Enis fails to allege sufficient facts to allow the court to draw the reasonable inference that BOA intentionally waived its right to foreclose. Accepting Enis' factual allegations as true, BAC only promised not to foreclose during the pendency of the loan modification application, not after the application was denied. Furthermore, the deed of trust explicitly counters any inference that BOA waived the right to foreclose; it provides that "[a]ny forbearance by Lender in exercising any right or remedy shall not be a waiver of or preclude the exercise of any right or remedy." D. App. Ex. B at 5. The court therefore concludes that Enis has failed to plausibly plead waiver.

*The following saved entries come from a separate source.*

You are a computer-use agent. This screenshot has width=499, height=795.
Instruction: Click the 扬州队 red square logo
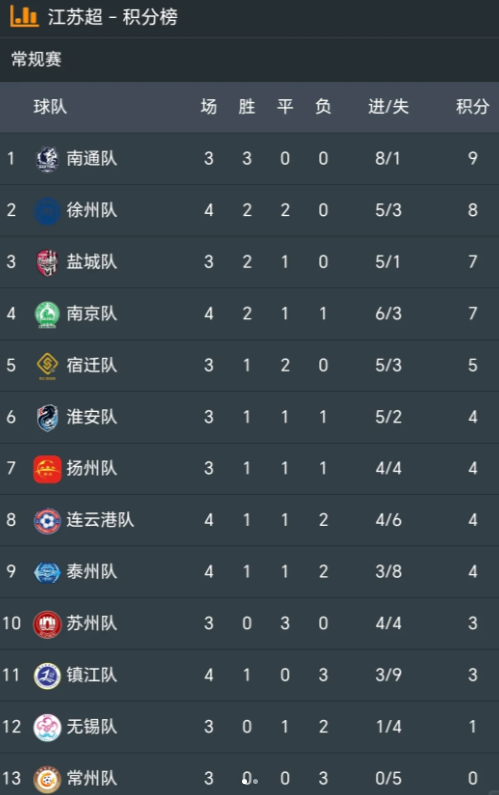tap(47, 469)
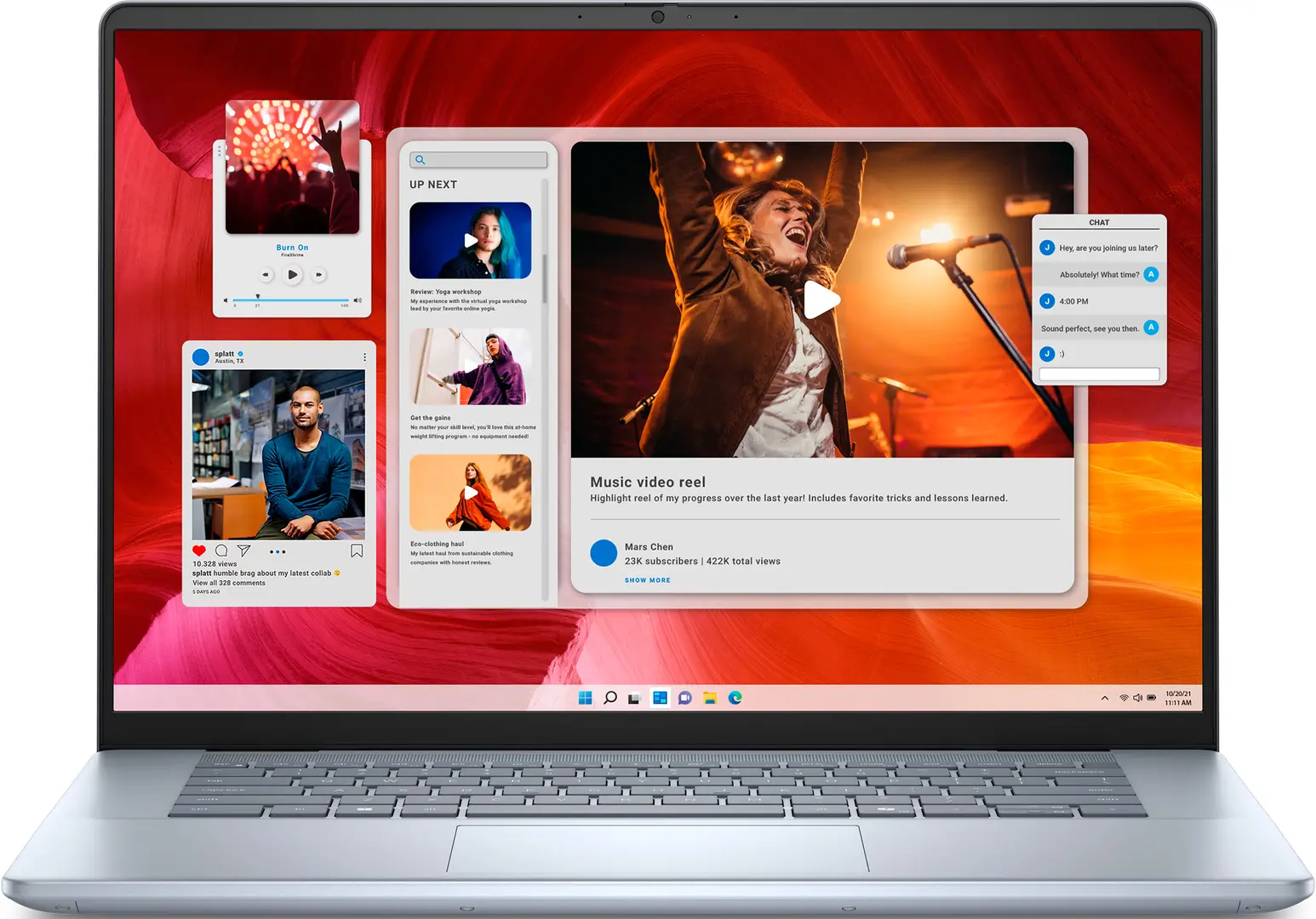Expand description with Show More
This screenshot has height=919, width=1316.
[647, 580]
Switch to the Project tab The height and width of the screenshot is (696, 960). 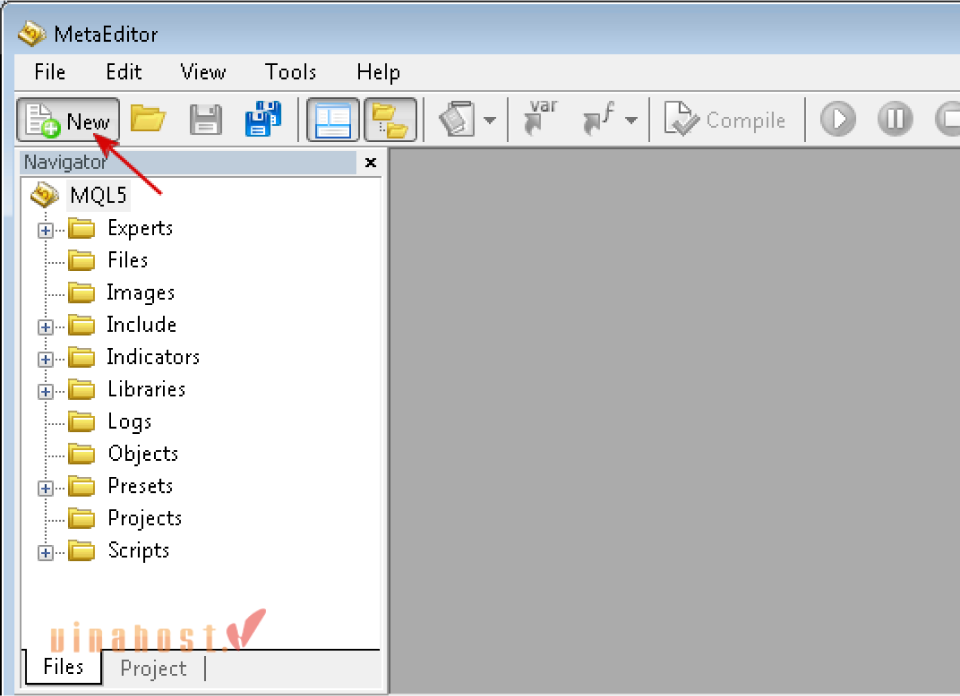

In deciding the motion to dismiss, the court considers the note and deed of trust attached to BOA's motion. See, e.g., Hoffman v. L & M Arts, 774 F.Supp.2d 826, 829 n.2 (N.D. Tex. 2011) (Fitzwater, C.J.) (citing Kane Enters. v. MacGregor (USA) Inc., 322 F.3d 371, 374 (5th Cir. 2003) ("[T]he court may review the documents attached to the motion to dismiss . . . where the complaint refers to the documents and they are central to the claim.")).

IV

The court next addresses Enis' breach of contract claims.

A

Enis alleges on several grounds that BOA breached the deed of trust contract, but the court need not reach them because Enis acknowledges in his amended complaint that he defaulted on the note. Under Texas law, "a party to a contract who is himself in default cannot maintain a suit for its breach." RE/MAX of Tex., Inc. v. Katar Corp., 989 S.W.2d 363, 365 n.4 (Tex. 1999) (quoting Gulf Pipe Line Co. v. Nearen, 138 S.W.2d 1065, 1068 (Tex. 1940)); see also Steele v. Green Tree Servicing, LLC, 2010 WL 3565415, at *4-5 (N.D. Tex. Sept. 7, 2010) (Fitzwater, C.J.) (dismissing plaintiffs' breach of contract claim because they failed to cure the default), aff'd, 453 Fed. Appx. 473 (5th Cir. 2011), cert. denied, ___ U.S. ___, 2012 WL 1439353 (Oct. 1, 2012). Therefore, the court dismisses Enis' claim that BOA breached the deed of trust.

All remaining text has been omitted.